Cote d'Ivoire, Mali, Centrafrique, voici quelques pays où la France est intervenue militairement ces dernières années. Depuis la décolonisation, la France n'a eu de cesse d'intervenir sur le continent africain, à tel point qu'on ne parlait plus d'#Afrique Française, mais de "Françafrique".

Tous les présidents, de De Gaulle à Hollande, aucun n'a su rompre avec la politique africaine de son prédécesseur. Chaque président de la République a dû intervenir militairement et venir en aide à un État central défaillant, souvent corrompu au profit d'une caste, et méprisant le peuple.

Le rapport de la Commission des affaires de l'Assemblée Nationale ne fait que confirmer cette impression. Malgré d'énormes subventions, certains pays ne sont toujours pas devenus des démocraties à part entière.

Prenons l'exemple du Mali, malgré des millions injectés, l'armée française a dû venir au secours d'un État qui s'est effondré en moins de quinze jours.
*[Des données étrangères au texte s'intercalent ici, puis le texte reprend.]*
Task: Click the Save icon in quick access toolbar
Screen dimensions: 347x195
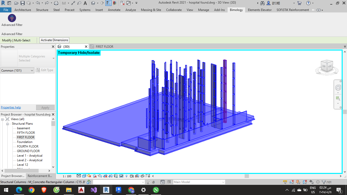Action: [22, 3]
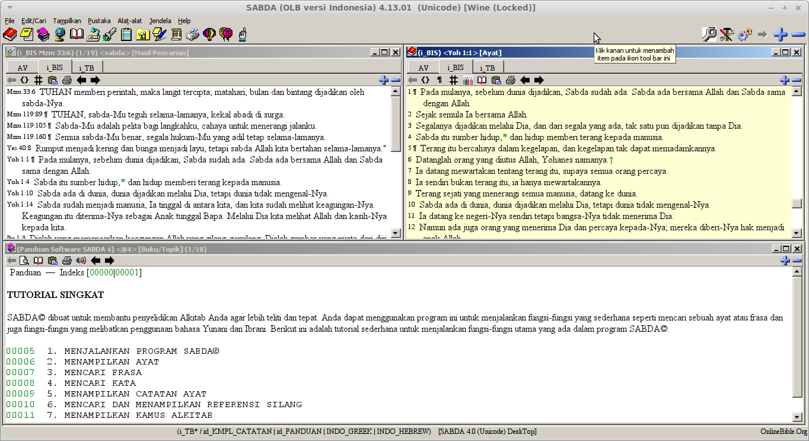The width and height of the screenshot is (809, 441).
Task: Select the AV tab in search results window
Action: [x=22, y=68]
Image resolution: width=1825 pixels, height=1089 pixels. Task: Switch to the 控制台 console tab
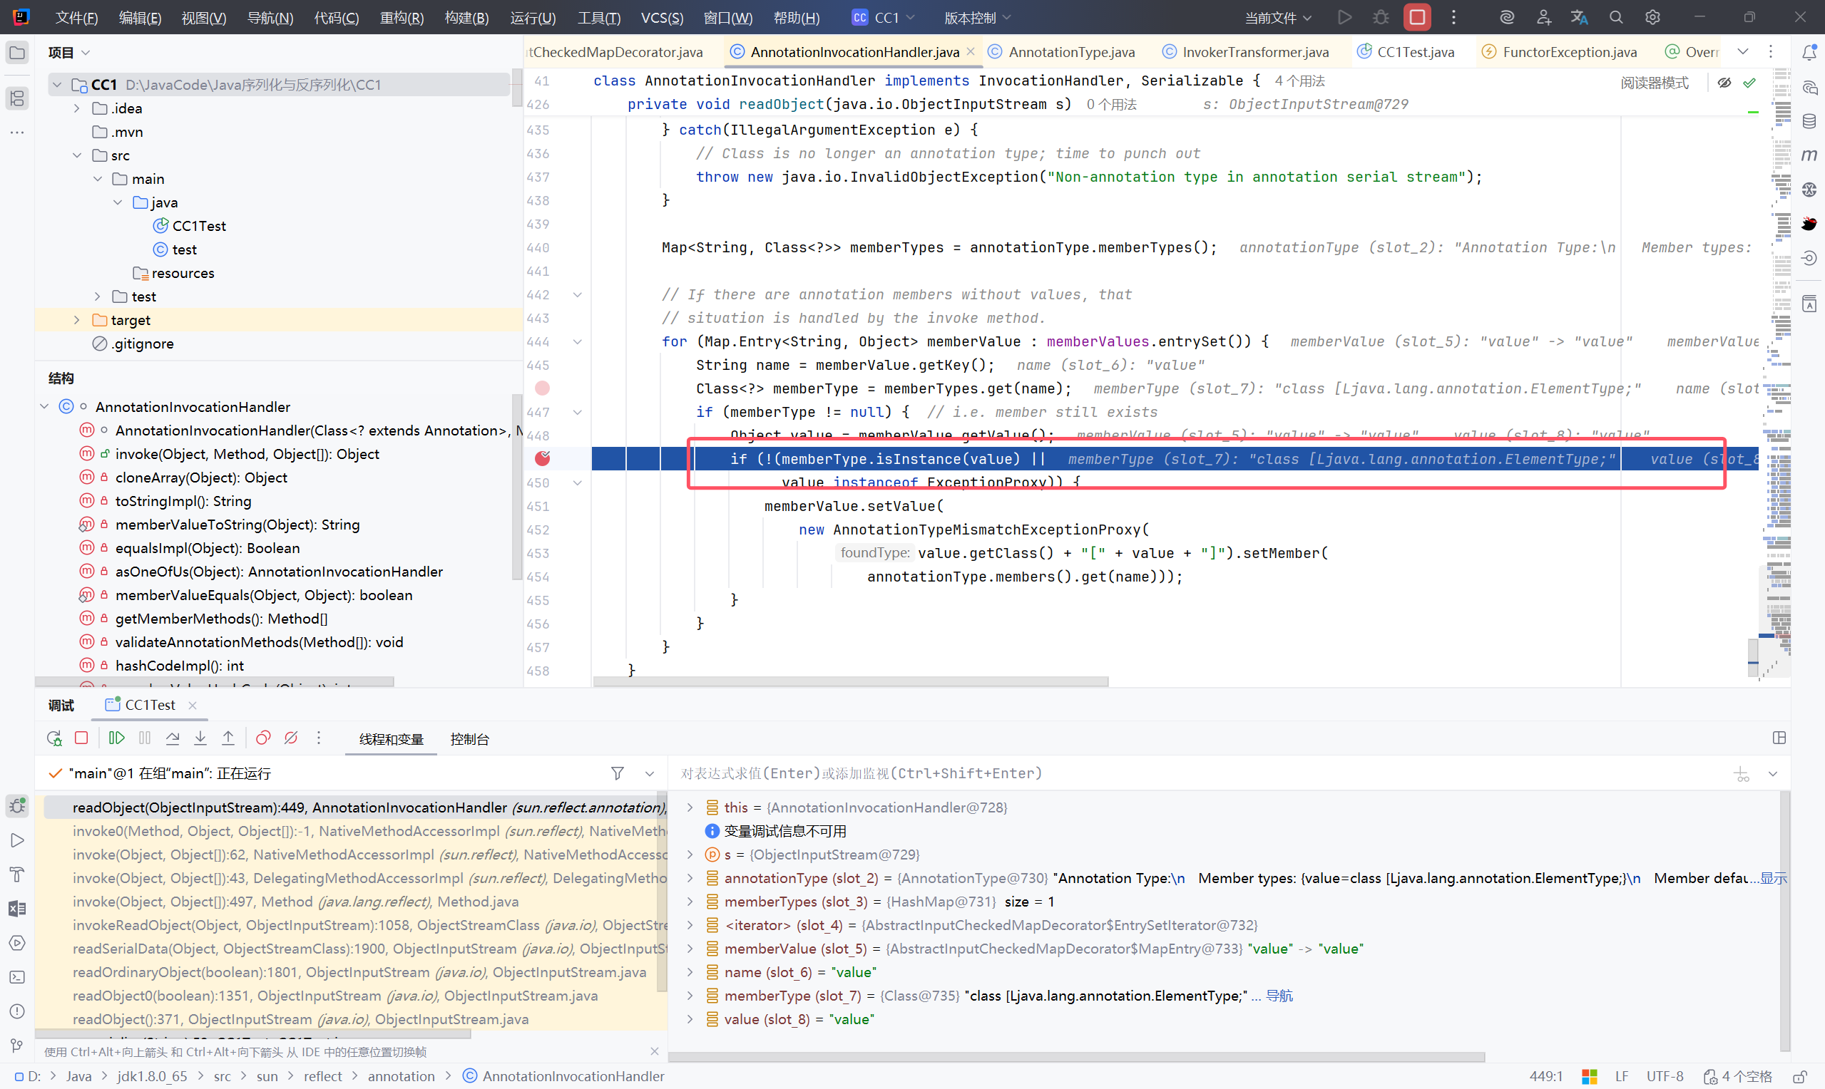(469, 739)
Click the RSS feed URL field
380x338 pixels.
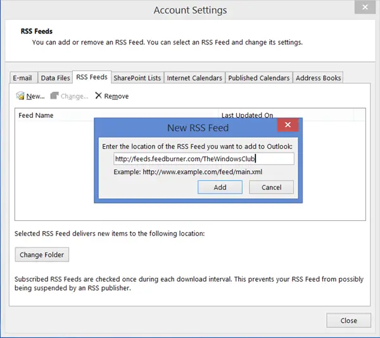[204, 159]

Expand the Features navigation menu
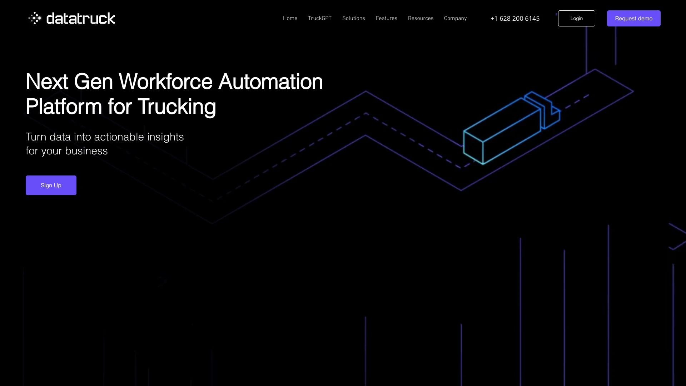tap(386, 18)
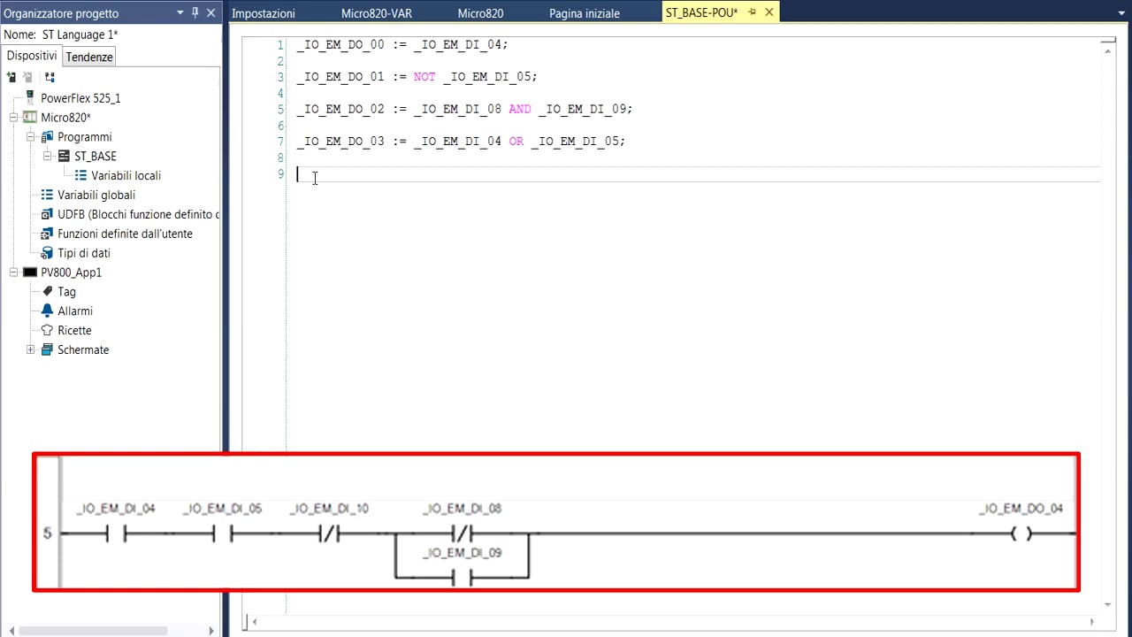Close the ST_BASE-POU tab

(x=769, y=12)
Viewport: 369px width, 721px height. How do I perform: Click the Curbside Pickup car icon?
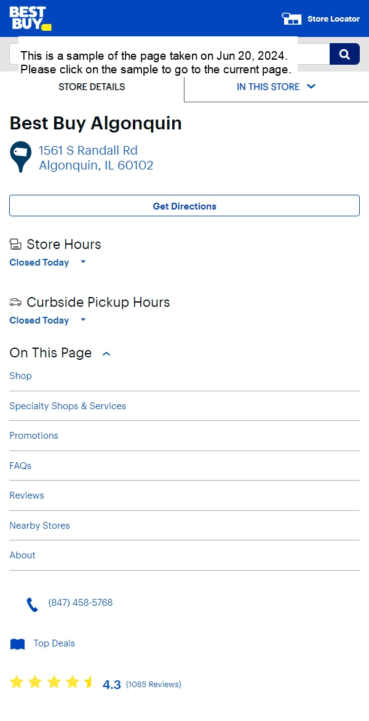(15, 302)
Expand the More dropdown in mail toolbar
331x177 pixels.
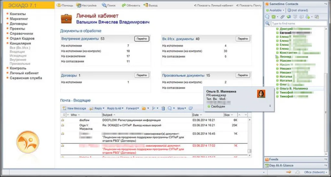[x=181, y=109]
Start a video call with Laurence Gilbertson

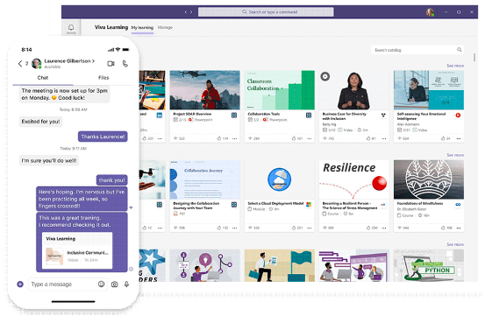pos(111,64)
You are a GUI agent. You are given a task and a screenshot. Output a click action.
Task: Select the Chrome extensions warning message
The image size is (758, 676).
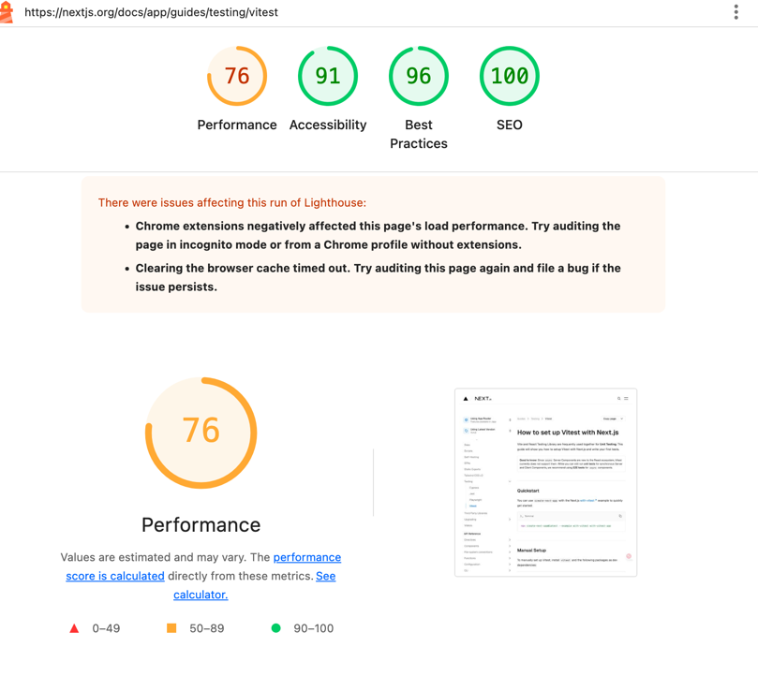(x=378, y=235)
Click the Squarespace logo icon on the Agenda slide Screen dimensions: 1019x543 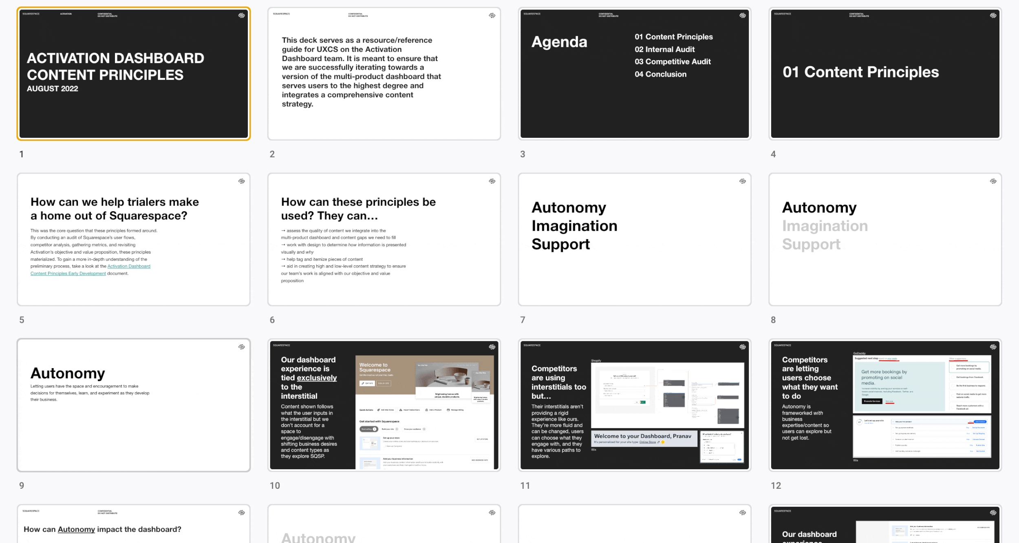pos(743,15)
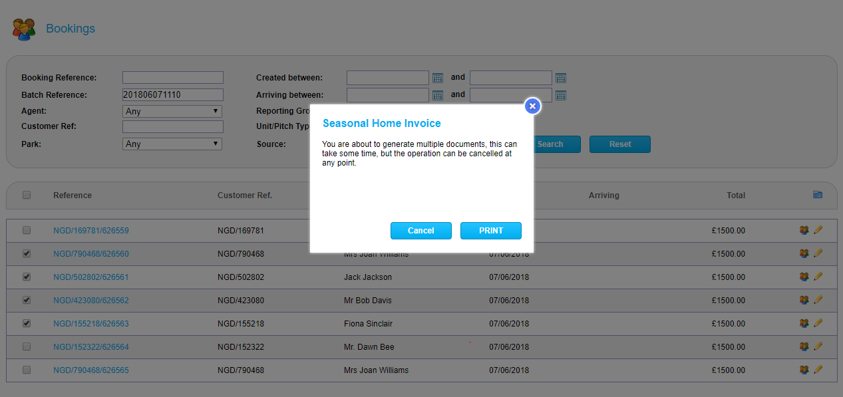
Task: Click the folder icon in table header
Action: click(818, 195)
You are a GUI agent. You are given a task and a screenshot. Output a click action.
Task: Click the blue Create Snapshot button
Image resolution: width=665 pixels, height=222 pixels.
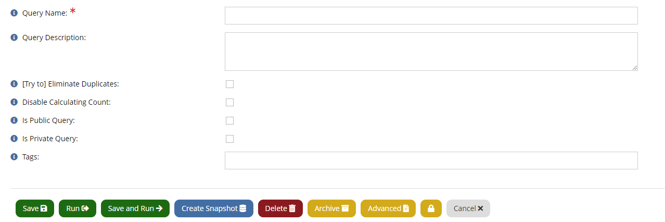point(214,208)

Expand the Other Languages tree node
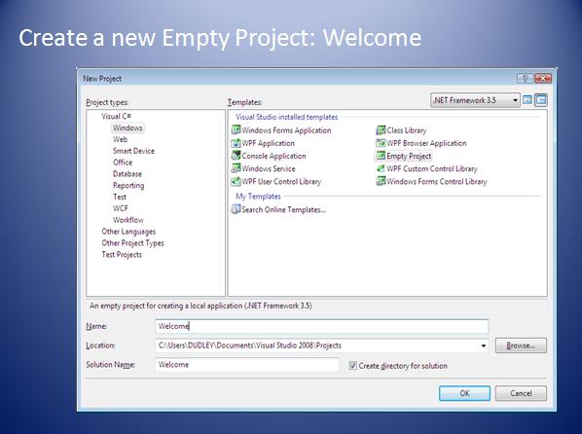click(x=128, y=232)
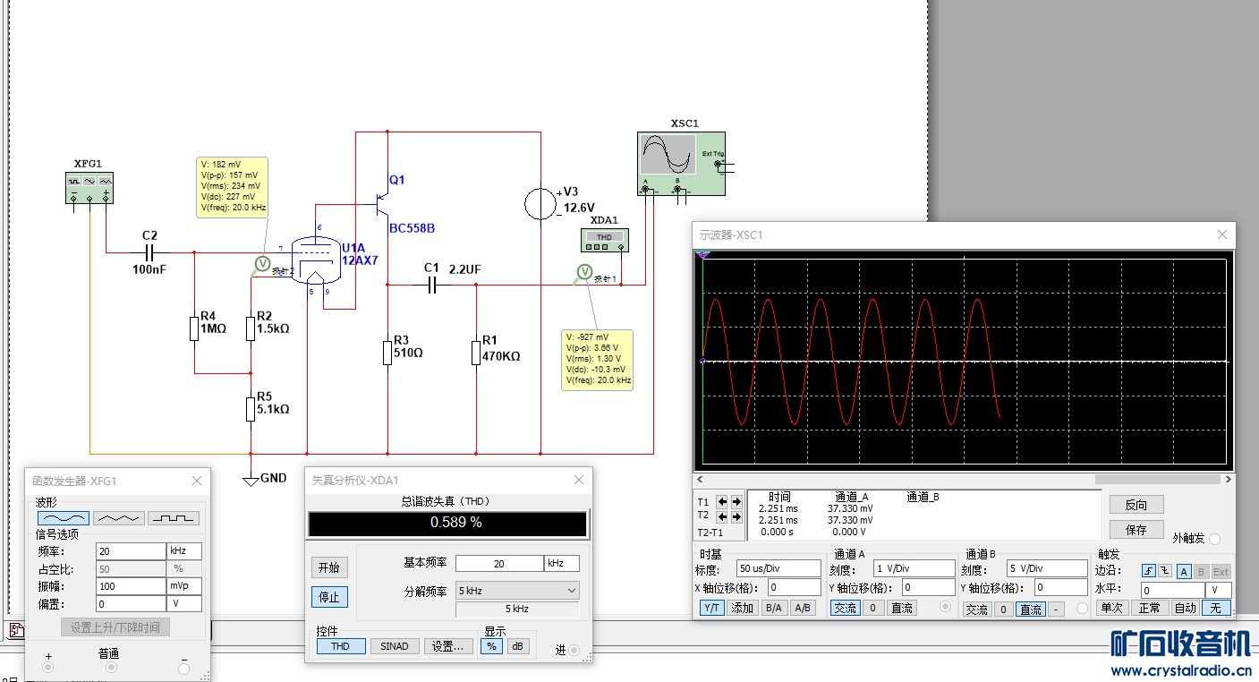Click the 保存 save button on oscilloscope
The width and height of the screenshot is (1259, 682).
pos(1136,530)
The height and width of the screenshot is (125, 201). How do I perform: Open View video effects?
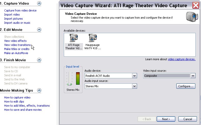[x=15, y=41]
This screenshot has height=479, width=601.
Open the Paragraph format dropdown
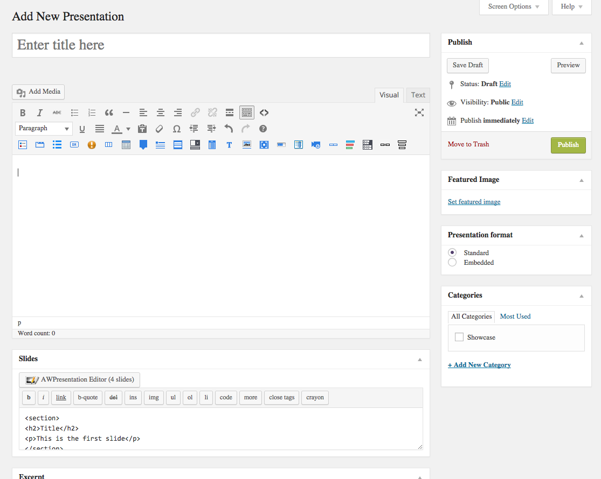(x=43, y=129)
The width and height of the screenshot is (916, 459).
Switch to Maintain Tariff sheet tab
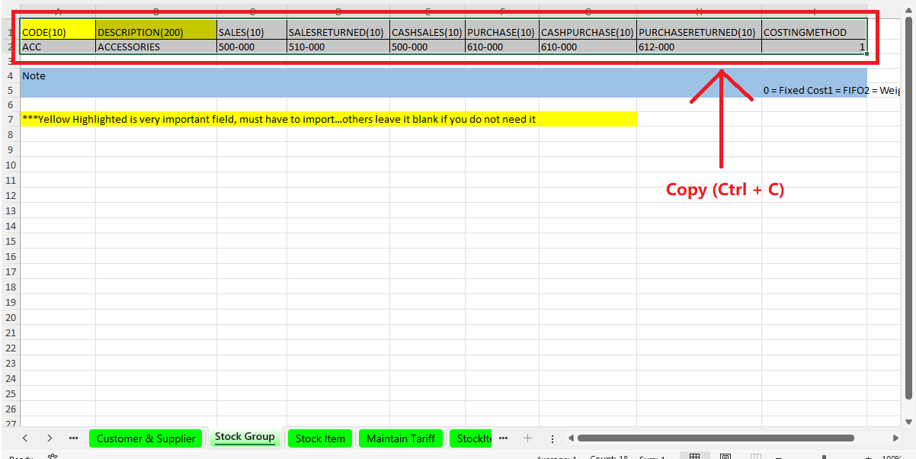click(401, 438)
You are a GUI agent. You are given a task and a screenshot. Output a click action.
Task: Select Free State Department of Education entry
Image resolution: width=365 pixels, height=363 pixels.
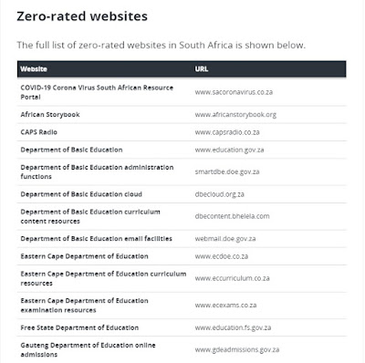[79, 327]
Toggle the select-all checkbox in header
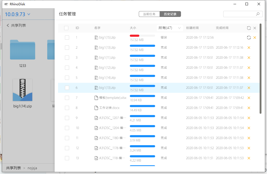Viewport: 267px width, 174px height. 66,28
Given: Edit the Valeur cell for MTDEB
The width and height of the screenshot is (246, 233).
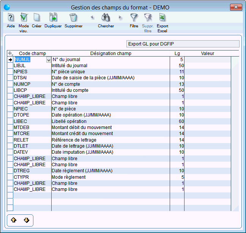Looking at the screenshot, I should 207,127.
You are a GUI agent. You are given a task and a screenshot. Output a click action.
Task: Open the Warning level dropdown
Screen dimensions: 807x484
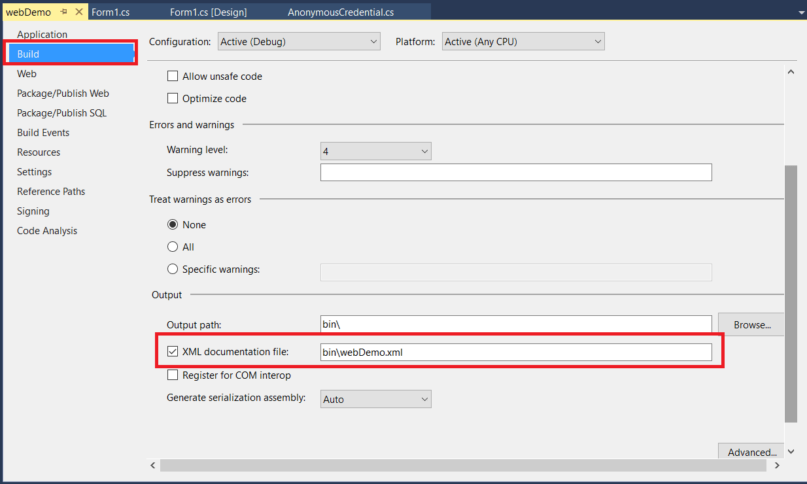click(375, 151)
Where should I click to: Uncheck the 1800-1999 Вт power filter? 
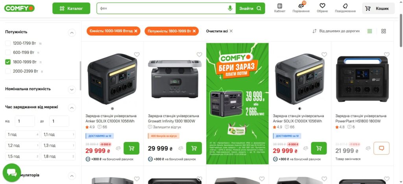[8, 62]
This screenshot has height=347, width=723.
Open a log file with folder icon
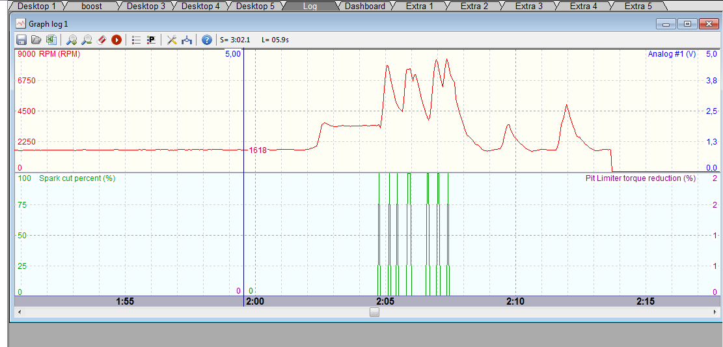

Mais où est donc passé tout cet argent ? Pourquoi n'a-t-il pas été investi dans la construction d'un État central fort et protecteur ? Le peuple malien, l'État français, et tous les citoyens africains ont le droit de savoir.

Pour un changement radical de la politique africaine

Cela fait maintenant plus de cinquante ans que les anciennes colonies africaines sont indépendantes (1960 pour la plupart et 1962 pour l'Algérie). Dans chacun de ces pays, des millions ont été versés, et malgré quelques réussites, la France doit encore et toujours intervenir sur le sol africain.

Certes, nous avons une part de responsabilité, en tant que Français, dans ce qui a pu arriver sur le continent africain. Nous devons reconnaître notre responsabilité, et nous excuser pour ce que l'État français a pu faire subir.

Mais la France doit aussi arrêter d'être le gendarme de l'Afrique et de ses conflits. Certains dirigeants africains doivent honorer leurs fonctions, développer un sens de l'État et une administration, et faire honneur aux peuples qu'ils dirigent.

Car toutes ces interventions coûtent cher à la France, et nous ne pourrons continuer à financer tous ces déplacements de troupes éternellement.

D'autant plus que les états africains sont capables d'entretenir la sécurité sur leur territoire. L'alliance du Soudan, du Cameroun, du Niger, et du Nigeria dans la lutte contre Boko Haram en est le parfait exemple.